As a deer longs for flowing streams, so my soul longs for you, O God. My soul thirsts for God, for the living God. When shall I come and see the face of God? My tears have been my food day and night, while people say to me, “Where is your God?” These things I remember, as I pour out my soul: how I went with the throng, and led them in procession to the house of God, with glad shouts and songs of thanksgiving, a multitude keeping festival.
The psalmist’s thirst for God is an animal need, urgent and physical. He will go mad and die unless he gets a drink of God. He has been subsisting on tears, which are plentiful (there is so much to be sad about), but drinking brine will eventually kill him. He needs water, fresh and clean.
The only thing keeping him from despair is the vivid memory of what it was like to worship with the people of God, to sing and dance in jubilant procession, to behold God’s face in the elation of the assembly. What’s keeping him going is his hope to be swept up in those billows again.

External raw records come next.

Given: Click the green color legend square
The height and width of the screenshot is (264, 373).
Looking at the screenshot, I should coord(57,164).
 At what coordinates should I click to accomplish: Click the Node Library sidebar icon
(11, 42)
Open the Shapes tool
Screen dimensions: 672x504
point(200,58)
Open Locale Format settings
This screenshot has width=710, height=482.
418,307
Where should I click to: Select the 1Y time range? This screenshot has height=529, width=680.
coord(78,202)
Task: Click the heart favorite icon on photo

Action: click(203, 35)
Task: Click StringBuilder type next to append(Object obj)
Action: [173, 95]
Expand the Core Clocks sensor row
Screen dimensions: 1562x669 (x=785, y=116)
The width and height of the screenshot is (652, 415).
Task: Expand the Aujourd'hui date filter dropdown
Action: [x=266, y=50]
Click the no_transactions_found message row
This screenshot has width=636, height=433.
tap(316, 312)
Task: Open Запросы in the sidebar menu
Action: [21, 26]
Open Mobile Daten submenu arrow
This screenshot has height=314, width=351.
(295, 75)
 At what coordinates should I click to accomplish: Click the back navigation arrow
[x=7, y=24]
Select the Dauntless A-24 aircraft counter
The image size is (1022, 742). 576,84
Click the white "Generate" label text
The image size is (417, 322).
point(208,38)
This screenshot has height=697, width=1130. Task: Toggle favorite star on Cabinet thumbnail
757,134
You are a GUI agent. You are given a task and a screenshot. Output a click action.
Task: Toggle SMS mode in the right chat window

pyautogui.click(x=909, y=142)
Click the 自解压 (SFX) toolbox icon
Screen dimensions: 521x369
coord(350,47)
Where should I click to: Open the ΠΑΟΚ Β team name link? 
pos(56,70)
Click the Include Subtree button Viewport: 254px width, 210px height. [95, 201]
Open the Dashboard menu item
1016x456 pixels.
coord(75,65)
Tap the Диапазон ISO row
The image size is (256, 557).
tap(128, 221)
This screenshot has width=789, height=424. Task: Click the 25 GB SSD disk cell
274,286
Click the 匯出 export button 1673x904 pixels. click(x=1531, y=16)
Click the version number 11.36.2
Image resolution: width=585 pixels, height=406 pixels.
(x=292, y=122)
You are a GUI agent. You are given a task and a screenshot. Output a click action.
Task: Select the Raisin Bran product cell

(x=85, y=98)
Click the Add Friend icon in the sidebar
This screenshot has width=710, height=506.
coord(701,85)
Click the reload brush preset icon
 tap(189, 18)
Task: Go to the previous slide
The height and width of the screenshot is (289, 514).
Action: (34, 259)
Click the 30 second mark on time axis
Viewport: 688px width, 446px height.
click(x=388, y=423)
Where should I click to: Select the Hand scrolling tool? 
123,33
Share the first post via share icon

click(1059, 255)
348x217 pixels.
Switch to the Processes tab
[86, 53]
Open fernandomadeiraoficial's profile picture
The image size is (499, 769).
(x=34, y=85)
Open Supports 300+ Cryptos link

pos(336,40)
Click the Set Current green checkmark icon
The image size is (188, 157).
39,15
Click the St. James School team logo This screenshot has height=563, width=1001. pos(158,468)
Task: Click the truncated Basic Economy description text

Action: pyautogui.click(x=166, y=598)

Worship that rarely lifts you outside yourself or brings you to your knees, praise that stays inside the lines, timid trickles of prayer, joy cut fussily into small white cubes—is this what we offer, in writer Peter Hawkins’ words, to all the deer who come crashing through the underbrush, hunting for water to keep them alive?
If a congregation has a financial deficit, it’s worrisome. If it has an ecstasy deficit, it might well be fatal.
Where is your God?
Refuse our tepid songs, our threadbare words, our ungenerous rituals, great God. Intrude upon our safe remove, and plunge us into the depths to drink you in. Revive your crazed and panting deer, dying of thirst without your face. We want to live.